Molécule et construction sociale

La testostérone a-t-elle un effet sur le comportement ou est-ce l'effet du comportement qui se répercute sur la testostérone?

Une illustration par ordinateur d'un Tyrannosaurus Rex. [Science Photo Library via AFP - Sebastian Kaulitzki/SKX]
Une illustration par ordinateur d'un Tyrannosaurus Rex. [Science Photo Library via AFP - Sebastian Kaulitzki/SKX]

Des études suggèrent que le simple fait d'adopter une attitude dominante, d'être en position de force – même si c'est via le jeu d'un comédien ou d'une comédienne – peut faire monter le taux de l'hormone. Perspective vertigineuse: des constructions sociales, éducationnelles et culturelles – du type "Moi Tarzan, toi pauvre princesse effarouchée" – pourraient influencer notre biologie.

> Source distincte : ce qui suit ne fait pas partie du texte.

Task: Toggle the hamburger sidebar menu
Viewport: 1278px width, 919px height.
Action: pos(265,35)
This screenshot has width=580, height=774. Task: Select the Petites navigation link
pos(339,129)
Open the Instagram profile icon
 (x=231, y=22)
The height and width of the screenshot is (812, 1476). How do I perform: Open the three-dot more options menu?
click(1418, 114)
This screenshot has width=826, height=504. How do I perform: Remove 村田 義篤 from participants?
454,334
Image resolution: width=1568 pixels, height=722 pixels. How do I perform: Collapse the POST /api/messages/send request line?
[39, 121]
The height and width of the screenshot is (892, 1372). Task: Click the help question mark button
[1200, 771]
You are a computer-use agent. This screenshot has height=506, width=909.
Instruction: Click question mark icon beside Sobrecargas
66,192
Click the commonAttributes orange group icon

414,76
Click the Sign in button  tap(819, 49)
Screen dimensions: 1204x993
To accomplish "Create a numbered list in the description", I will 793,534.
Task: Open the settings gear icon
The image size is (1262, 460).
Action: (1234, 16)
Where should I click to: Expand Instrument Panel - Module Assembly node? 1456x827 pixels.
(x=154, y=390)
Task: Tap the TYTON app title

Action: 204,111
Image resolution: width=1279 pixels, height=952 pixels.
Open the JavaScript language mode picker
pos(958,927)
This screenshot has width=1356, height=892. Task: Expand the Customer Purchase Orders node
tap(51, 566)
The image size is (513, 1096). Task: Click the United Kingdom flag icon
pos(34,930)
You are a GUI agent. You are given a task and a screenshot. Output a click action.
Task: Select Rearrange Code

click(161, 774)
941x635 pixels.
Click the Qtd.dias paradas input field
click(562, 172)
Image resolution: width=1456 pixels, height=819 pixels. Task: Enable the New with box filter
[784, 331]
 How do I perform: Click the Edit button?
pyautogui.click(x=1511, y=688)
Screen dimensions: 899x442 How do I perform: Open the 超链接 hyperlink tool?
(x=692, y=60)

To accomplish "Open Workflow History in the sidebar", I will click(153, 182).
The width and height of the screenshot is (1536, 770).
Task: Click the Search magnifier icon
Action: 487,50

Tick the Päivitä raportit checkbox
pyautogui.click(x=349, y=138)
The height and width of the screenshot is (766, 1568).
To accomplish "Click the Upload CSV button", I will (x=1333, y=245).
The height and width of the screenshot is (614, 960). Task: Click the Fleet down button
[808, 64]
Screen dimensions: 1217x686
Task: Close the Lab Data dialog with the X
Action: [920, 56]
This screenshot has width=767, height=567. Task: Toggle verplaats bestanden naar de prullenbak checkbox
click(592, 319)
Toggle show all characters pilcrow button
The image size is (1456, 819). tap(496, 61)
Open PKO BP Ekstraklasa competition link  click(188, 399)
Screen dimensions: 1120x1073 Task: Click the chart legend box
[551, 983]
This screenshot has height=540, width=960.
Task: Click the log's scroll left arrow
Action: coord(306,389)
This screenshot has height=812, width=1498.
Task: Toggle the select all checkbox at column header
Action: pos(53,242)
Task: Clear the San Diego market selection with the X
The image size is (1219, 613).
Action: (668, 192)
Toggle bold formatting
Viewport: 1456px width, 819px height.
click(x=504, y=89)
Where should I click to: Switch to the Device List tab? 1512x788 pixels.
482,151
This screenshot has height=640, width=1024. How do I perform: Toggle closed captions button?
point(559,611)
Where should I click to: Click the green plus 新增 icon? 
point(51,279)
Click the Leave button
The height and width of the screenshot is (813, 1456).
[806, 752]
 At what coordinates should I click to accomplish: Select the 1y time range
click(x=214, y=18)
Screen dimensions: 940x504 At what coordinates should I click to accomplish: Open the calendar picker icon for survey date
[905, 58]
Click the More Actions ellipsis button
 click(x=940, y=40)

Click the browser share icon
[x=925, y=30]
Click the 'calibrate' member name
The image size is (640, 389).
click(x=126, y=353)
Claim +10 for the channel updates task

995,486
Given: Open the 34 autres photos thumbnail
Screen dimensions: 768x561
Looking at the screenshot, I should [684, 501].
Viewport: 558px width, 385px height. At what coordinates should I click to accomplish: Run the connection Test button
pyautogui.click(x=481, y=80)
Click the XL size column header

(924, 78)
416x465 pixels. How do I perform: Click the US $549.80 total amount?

Et cela n'exclut pas l'inverse: il se peut que la testostérone influence le comportement et que le comportement influence la testostérone dans une sorte de boucle qui s'auto-alimente.

S'il existe une dimension socioculturelle, peut-être peut-on se permettre d'être moins fatalistes. Tout n'est pas coulé dans le bronze, ou plutôt dans nos gènes: il se pourrait que même un Tyrannosaurus rex puisse apprendre à boire du thé dans un service en porcelaine.